Exercises to complete:
1. Using the reply about virtual threads below, decide whether each statement agrees with it: (a) virtual threads receive a name by default; (b) the Loom EA builds let you run a command that summarizes all thread groupings; (c) a virtual thread blocked reading from a Socket is strongly reachable. Answer yes or no for each and quote the words from the reply that decide it.
2. According to the reply about virtual threads below, what can be given to newThreadPerTaskExecutor so that the thread name can be set?

Passage:

[External] : Re: Virtual thread memory leak because TrackingRootContainer keeps threads
Alan Bateman
Alan.Bateman at oracle.com
Thu Jul 25 12:54:59 UTC 2024
On 25/07/2024 13:21, Matthew Swift wrote:
> Hmm, I'm starting to think I may have fallen into the same trap here
> as Michal.
>
> I've been using virtual threads similar to platform threads for
> performing IO tasks asynchronously.
>
> Background: originally, I was using
> Executors#newVirtualThreadPerTaskExecutor to run these tasks, which
> was fine because the Executor tracks the virtual threads it creates in
> order to support shutdown. However, from an observability point of
> view I've found the executor to be a bit frustrating because it is
> impossible to set the thread name before the thread is scheduled to
> run[1].
You can specify a ThreadFactory to newThreadPerTaskExecutor so you can
set the thread name if you need it. Virtual threads are meant to be
lightweight and numerous so don't get a name by default. For many cases,
this is okay as the they have a thread ID which will identity them in
thread dumps and elsewhere.
> This means that under heavy load where the FJ pool is busy a thread
> dump shows many unnamed threads, which are waiting to be scheduled for
> the first time. Admittedly, this is only a minor annoyance because I'm
> more interested in the threads that are clogging up the FJ pool than
> the ones which are waiting to use it, even so it'd be nice to have an
> overall picture of what's active and what's queued (note also thread
> names are included in JFR events, which is super helpful).
With the Loom EA builds [1] you can use `jcmd <pid>
Thread.vthread_summary` to get a summary view of all thread grouping so
you get thread counts, a summary of the scheduler, timers, and any
socket I/O that it outstanding. We would like to bring this diagnostic
command into the main line JDK at some point.
>
> To remedy this, I've switched away from using an Executor and now I
> just use "Thread.ofVirtual().name(initialName).start(task)". However,
> I don't think all of the tasks are strongly reachable - some are "fire
> and forget" tasks (e.g. async resource cleanup), so I may be
> inadvertently relying on the JVM's observability support to keep these
> tasks alive until they complete, which seems a bit brittle. In fact,
> now that I think of it, it may not even be limited to fire and forget
> tasks. A VT that is reading messages from a Socket could be GC'd
A virtual thread that is blocked reading from a Socket will continue
when there are bytes to read, the peer closes the connection, some I/O
exception, or the thread is interrupted. So it will be strongly reachable.

Material shown:
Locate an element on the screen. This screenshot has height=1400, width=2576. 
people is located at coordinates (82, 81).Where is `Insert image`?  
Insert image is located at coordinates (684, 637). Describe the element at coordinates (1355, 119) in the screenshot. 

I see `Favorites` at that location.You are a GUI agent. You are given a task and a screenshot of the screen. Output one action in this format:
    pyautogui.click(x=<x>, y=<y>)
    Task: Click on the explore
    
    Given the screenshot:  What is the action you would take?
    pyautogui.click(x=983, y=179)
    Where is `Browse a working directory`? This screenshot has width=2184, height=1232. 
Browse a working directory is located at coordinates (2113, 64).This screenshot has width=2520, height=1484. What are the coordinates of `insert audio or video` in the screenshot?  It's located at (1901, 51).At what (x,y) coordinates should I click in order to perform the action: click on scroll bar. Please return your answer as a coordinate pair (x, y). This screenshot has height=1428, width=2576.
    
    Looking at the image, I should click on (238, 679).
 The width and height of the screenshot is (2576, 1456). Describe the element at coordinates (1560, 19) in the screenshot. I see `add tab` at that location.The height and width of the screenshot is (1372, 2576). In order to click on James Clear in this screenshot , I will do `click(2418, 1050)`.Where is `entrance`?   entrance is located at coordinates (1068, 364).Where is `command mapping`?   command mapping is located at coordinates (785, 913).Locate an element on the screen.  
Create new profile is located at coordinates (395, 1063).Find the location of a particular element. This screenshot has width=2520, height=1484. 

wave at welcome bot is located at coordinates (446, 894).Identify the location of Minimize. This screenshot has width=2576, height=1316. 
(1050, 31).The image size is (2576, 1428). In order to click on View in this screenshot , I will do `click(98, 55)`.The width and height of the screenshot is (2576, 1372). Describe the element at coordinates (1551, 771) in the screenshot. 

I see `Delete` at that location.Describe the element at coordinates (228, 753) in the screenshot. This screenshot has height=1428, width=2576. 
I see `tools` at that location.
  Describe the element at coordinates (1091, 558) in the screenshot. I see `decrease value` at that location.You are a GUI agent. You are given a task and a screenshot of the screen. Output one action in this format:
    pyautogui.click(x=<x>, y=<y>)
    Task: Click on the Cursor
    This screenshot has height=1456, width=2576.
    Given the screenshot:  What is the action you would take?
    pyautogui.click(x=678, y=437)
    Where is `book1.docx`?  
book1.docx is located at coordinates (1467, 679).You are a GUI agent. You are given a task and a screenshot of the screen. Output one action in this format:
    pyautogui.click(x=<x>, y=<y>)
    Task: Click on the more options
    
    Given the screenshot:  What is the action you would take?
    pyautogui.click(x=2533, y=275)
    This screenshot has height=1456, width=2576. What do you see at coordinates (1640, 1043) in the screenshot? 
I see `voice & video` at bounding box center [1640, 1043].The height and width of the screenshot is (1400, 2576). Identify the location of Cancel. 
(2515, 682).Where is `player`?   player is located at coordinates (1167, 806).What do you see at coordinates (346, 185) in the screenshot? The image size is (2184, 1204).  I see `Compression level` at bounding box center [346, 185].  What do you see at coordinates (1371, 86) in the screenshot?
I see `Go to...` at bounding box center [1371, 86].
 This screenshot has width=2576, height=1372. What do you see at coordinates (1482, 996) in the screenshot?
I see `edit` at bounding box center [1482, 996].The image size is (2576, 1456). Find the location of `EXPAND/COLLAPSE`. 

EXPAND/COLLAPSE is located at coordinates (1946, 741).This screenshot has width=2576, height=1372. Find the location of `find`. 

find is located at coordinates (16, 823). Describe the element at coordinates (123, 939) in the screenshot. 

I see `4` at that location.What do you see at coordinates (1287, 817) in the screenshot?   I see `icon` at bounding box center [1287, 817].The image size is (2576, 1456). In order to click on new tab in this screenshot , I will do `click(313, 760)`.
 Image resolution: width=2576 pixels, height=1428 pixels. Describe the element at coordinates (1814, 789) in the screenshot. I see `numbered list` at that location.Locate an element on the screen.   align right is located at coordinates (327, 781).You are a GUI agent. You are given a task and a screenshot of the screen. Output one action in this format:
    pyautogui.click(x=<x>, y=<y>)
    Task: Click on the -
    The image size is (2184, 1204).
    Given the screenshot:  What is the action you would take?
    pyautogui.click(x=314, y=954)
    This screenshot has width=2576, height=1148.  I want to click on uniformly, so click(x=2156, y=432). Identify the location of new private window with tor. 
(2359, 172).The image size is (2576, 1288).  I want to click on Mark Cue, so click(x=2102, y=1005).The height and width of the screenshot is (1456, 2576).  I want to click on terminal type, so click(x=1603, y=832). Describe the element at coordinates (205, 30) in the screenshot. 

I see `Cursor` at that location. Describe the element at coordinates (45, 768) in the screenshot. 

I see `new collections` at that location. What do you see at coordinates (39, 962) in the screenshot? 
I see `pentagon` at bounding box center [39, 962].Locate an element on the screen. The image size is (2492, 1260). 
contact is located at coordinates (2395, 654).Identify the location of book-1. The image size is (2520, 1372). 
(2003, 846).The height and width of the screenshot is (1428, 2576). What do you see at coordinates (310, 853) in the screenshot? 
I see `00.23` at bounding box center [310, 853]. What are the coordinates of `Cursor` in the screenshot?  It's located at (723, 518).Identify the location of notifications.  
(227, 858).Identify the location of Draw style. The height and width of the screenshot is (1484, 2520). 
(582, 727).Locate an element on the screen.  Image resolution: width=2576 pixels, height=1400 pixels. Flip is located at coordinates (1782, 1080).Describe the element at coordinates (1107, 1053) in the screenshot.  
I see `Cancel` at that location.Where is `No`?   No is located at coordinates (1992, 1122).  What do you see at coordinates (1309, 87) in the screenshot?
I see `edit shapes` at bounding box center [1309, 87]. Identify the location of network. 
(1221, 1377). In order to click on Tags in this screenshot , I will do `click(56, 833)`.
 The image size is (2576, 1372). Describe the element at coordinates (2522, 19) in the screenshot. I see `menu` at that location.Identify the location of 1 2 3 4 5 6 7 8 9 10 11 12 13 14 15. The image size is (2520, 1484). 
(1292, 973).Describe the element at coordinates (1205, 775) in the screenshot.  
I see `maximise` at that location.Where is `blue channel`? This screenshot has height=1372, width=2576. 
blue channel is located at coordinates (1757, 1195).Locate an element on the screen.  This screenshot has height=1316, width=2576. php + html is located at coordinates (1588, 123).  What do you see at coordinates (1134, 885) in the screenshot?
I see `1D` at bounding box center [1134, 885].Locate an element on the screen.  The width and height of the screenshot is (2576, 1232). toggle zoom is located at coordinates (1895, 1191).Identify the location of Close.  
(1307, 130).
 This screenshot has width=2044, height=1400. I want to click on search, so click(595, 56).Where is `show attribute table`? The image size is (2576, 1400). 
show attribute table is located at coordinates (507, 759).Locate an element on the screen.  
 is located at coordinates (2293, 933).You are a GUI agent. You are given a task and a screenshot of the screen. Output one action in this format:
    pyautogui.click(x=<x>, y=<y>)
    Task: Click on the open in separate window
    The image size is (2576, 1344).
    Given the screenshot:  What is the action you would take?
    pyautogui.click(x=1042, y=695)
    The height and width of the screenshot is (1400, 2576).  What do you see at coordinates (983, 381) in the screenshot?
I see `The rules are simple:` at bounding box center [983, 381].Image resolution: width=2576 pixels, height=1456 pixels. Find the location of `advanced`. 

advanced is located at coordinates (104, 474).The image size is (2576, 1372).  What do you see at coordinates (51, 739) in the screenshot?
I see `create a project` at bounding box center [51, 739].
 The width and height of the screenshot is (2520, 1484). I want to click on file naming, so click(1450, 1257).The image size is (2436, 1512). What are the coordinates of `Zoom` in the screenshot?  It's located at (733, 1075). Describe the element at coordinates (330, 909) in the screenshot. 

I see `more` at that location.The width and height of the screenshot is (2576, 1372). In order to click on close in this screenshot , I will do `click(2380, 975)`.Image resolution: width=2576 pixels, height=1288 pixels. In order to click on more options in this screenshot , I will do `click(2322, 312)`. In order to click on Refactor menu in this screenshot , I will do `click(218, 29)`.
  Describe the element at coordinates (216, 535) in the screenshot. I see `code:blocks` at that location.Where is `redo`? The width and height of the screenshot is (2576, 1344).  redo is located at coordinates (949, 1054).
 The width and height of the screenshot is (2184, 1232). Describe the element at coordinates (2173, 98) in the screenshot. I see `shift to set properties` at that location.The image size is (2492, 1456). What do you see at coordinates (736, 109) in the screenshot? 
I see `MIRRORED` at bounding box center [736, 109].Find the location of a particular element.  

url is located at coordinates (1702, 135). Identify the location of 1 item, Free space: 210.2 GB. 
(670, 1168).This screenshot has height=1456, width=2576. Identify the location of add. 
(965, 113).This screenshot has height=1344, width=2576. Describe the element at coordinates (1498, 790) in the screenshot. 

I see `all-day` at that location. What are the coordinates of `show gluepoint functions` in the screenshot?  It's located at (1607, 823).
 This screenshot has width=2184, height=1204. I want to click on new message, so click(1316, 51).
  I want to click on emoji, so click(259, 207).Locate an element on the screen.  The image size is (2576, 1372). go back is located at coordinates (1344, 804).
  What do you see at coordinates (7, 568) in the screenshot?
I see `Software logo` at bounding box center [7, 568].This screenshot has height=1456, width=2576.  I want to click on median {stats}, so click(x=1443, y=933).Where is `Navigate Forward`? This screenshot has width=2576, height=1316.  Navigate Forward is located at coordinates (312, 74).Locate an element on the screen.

Your responses:
1.
(a) No: "Virtual threads are meant to be lightweight and numerous so don't get a name by default."
(b) Yes: "With the Loom EA builds [1] you can use `jcmd <pid> Thread.vthread_summary` to get a summary view of all thread grouping"
(c) Yes: "So it will be strongly reachable."

2. A ThreadFactory.